--- RECORDS FOR PROCESSING ---
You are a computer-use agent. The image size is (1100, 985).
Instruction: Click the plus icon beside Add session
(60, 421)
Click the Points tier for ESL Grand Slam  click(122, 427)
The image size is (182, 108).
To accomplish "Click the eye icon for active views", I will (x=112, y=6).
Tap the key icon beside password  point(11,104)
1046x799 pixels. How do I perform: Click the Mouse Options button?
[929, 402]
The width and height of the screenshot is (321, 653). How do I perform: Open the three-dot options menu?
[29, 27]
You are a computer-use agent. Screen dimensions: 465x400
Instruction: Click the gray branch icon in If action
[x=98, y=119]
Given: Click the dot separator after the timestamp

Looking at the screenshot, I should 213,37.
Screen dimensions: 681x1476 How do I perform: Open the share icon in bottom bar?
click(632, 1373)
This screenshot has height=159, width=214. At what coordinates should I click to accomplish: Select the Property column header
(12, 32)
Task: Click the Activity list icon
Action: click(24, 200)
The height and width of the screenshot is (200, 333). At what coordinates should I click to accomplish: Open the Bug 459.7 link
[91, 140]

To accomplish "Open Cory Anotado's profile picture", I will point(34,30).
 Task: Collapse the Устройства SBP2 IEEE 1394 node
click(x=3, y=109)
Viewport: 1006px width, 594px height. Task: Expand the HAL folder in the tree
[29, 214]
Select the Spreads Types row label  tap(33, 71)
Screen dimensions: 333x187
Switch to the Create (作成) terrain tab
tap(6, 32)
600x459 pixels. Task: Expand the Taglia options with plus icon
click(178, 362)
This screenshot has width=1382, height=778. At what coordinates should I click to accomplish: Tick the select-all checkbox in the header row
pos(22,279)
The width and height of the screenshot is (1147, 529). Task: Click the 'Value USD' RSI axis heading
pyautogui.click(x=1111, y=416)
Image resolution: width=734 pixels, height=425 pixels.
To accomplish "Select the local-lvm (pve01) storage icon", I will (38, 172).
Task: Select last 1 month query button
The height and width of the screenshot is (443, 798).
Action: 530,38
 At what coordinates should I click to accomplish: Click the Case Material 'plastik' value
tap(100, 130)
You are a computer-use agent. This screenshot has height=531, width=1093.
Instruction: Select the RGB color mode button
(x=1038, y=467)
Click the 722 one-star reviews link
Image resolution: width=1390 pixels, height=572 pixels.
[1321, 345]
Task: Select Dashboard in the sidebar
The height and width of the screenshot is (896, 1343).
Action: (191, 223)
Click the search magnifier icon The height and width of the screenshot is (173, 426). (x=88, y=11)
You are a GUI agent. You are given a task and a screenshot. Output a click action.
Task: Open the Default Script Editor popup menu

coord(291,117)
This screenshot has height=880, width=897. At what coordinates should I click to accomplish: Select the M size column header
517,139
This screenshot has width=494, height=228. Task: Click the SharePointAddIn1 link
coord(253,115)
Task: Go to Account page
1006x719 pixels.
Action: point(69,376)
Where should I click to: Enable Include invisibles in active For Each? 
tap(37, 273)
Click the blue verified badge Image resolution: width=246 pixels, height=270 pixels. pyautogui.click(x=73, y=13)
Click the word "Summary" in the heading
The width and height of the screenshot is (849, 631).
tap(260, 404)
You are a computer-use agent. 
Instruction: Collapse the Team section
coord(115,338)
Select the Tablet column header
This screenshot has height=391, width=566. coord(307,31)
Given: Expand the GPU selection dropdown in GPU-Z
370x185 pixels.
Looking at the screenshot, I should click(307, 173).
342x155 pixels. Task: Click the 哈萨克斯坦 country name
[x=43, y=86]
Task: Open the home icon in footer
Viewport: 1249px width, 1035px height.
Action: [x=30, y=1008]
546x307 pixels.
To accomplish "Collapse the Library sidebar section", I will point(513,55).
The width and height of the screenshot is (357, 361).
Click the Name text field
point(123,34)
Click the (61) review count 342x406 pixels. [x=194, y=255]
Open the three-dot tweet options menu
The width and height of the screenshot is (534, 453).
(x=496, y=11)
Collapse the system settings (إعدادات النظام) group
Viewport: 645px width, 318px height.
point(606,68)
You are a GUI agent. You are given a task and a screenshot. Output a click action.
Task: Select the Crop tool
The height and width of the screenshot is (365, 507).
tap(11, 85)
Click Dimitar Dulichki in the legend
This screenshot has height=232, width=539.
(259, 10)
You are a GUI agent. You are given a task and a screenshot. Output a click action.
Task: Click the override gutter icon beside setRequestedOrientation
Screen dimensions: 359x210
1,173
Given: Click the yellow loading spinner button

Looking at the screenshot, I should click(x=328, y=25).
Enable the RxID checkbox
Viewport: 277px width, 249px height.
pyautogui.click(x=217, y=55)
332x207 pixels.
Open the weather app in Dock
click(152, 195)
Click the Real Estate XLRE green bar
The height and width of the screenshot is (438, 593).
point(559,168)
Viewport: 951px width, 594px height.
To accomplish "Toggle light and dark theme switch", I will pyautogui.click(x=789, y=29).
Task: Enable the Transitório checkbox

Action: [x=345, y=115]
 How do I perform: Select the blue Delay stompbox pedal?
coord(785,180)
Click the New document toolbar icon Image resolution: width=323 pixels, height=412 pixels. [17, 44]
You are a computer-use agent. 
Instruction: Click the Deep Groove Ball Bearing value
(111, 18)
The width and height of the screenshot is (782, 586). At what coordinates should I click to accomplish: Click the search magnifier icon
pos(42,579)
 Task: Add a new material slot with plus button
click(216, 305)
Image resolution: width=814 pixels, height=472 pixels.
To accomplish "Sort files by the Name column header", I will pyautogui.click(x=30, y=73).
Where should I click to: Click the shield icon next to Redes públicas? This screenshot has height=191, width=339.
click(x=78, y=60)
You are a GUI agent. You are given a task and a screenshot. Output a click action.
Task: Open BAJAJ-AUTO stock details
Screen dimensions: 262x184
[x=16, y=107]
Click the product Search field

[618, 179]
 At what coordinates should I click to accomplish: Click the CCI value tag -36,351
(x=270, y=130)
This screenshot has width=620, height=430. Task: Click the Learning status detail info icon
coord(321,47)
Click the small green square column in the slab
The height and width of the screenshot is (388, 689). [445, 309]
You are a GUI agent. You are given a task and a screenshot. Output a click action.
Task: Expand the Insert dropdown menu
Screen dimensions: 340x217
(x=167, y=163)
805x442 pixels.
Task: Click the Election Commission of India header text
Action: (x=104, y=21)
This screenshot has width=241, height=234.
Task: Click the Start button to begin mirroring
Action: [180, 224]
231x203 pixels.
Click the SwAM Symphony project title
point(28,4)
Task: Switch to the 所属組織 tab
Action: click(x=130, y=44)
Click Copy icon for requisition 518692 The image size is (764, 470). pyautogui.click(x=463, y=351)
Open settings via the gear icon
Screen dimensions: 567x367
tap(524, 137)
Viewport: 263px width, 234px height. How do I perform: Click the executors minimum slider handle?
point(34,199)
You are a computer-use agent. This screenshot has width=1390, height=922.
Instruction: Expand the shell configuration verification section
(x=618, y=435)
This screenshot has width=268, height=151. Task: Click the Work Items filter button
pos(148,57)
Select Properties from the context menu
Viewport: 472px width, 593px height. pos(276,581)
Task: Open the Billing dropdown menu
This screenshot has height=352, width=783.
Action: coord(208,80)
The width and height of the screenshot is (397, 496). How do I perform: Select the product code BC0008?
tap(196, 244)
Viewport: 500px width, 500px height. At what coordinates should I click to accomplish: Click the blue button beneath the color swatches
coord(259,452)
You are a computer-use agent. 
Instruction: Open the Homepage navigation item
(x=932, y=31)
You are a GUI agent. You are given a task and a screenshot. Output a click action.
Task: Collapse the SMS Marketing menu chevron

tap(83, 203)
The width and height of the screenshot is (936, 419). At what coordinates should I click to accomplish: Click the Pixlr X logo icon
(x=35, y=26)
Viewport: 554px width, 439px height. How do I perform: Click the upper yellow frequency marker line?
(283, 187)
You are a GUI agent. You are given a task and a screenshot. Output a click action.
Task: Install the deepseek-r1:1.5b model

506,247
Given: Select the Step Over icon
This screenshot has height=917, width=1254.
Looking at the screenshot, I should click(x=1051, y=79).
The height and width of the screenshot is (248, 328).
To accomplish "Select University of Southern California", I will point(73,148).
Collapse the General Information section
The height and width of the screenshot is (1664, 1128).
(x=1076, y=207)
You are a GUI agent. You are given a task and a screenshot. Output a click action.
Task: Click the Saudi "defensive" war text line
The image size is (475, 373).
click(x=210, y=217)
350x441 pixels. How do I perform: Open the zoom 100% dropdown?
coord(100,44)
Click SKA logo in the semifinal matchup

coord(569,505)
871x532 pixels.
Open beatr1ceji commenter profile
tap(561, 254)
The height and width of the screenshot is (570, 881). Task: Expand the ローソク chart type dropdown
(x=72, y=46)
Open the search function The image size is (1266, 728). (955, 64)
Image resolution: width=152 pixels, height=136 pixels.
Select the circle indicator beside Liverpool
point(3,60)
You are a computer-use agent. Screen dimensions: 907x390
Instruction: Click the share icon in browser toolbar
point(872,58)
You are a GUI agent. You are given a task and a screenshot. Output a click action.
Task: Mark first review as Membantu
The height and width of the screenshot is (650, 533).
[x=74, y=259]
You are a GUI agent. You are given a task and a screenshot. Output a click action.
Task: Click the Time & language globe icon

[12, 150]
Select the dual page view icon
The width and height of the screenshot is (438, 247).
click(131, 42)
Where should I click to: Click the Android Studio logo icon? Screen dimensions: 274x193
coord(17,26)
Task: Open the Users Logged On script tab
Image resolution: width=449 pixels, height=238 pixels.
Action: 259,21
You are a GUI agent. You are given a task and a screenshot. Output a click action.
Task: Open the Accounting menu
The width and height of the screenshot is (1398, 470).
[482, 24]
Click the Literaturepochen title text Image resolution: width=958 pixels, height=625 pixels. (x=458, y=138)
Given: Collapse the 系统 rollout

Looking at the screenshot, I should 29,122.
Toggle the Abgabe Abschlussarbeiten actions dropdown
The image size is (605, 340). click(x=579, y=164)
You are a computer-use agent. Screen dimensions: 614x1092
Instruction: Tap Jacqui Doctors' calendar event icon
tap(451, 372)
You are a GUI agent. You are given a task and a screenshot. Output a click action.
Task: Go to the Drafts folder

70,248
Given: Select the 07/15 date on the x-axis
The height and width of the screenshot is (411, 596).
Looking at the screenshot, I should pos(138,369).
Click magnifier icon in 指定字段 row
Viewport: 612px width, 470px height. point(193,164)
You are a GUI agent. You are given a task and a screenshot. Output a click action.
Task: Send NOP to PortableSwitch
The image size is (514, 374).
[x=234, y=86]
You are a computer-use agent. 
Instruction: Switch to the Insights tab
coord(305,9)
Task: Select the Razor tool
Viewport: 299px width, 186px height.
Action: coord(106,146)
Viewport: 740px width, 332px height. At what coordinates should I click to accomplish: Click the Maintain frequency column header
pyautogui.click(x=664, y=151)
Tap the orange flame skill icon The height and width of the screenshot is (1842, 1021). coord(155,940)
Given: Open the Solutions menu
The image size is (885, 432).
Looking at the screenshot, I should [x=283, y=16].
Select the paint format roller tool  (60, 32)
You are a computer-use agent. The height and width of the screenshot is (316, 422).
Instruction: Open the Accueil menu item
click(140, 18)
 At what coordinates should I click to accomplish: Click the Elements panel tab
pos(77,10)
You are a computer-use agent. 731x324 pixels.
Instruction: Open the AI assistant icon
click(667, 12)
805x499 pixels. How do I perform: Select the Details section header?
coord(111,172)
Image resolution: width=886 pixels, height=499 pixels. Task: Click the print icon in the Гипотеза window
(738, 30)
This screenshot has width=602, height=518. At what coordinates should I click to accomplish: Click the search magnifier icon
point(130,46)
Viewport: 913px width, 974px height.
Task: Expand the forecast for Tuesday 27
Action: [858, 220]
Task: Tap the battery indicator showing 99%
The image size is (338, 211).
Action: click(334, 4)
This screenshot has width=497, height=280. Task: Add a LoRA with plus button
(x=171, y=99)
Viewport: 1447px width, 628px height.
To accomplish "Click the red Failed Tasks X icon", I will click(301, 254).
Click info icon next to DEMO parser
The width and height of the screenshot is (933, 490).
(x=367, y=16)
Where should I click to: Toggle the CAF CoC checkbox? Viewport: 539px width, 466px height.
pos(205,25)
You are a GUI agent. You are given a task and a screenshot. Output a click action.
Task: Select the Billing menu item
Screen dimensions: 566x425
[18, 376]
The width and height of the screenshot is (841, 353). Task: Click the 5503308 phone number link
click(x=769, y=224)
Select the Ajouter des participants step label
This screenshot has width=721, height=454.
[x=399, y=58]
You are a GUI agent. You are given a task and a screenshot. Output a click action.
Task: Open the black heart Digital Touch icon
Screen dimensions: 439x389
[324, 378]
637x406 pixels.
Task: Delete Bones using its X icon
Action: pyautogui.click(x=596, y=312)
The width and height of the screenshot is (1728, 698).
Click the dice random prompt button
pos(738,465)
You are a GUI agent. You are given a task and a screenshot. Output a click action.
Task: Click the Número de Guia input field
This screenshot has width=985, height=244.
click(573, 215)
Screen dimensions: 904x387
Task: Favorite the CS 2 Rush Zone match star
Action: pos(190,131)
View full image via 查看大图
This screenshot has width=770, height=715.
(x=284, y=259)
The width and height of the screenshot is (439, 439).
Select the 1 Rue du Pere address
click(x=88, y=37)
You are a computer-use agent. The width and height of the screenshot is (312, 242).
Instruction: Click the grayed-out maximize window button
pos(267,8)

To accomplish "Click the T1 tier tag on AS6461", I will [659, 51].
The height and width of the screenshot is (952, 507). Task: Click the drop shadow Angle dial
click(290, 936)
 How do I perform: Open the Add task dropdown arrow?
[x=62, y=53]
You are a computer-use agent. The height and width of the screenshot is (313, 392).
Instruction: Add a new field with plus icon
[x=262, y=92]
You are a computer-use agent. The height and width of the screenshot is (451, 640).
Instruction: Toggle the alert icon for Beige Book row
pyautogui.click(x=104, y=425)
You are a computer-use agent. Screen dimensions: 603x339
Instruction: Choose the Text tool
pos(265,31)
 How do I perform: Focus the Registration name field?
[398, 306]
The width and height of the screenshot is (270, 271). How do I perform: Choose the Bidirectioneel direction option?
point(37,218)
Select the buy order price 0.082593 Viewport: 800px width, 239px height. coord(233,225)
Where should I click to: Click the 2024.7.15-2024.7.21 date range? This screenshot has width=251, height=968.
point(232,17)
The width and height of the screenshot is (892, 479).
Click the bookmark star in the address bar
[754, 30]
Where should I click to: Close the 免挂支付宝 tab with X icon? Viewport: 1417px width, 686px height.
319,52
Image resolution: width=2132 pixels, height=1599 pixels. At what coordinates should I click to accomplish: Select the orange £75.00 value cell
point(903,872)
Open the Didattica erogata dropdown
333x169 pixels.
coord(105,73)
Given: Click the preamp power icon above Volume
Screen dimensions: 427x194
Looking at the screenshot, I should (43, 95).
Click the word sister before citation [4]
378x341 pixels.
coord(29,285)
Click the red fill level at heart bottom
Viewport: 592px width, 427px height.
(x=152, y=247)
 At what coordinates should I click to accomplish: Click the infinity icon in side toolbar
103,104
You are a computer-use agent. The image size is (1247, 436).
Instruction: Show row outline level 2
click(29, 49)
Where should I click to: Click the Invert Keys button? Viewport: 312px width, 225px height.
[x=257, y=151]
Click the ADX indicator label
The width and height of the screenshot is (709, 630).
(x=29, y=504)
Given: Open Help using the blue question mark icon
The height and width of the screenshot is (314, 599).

--- TO DO ---
Within the material above, output exactly the lines from the one with "Instruction: Click the Deep" through the one with "Task: Expand the Insert dropdown menu", end lines included, and nothing besides.

--- YOUR RESPONSE ---
Instruction: Click the Deep Groove Ball Bearing value
(111, 18)
The width and height of the screenshot is (782, 586). At what coordinates should I click to accomplish: Click the search magnifier icon
pos(42,579)
 Task: Add a new material slot with plus button
click(216, 305)
Image resolution: width=814 pixels, height=472 pixels.
To accomplish "Sort files by the Name column header", I will pyautogui.click(x=30, y=73).
Where should I click to: Click the shield icon next to Redes públicas? This screenshot has height=191, width=339.
click(x=78, y=60)
You are a GUI agent. You are given a task and a screenshot. Output a click action.
Task: Open BAJAJ-AUTO stock details
Screen dimensions: 262x184
[x=16, y=107]
Click the product Search field

[618, 179]
 At what coordinates should I click to accomplish: Click the CCI value tag -36,351
(x=270, y=130)
This screenshot has width=620, height=430. Task: Click the Learning status detail info icon
coord(321,47)
Click the small green square column in the slab
The height and width of the screenshot is (388, 689). [445, 309]
You are a GUI agent. You are given a task and a screenshot. Output a click action.
Task: Expand the Insert dropdown menu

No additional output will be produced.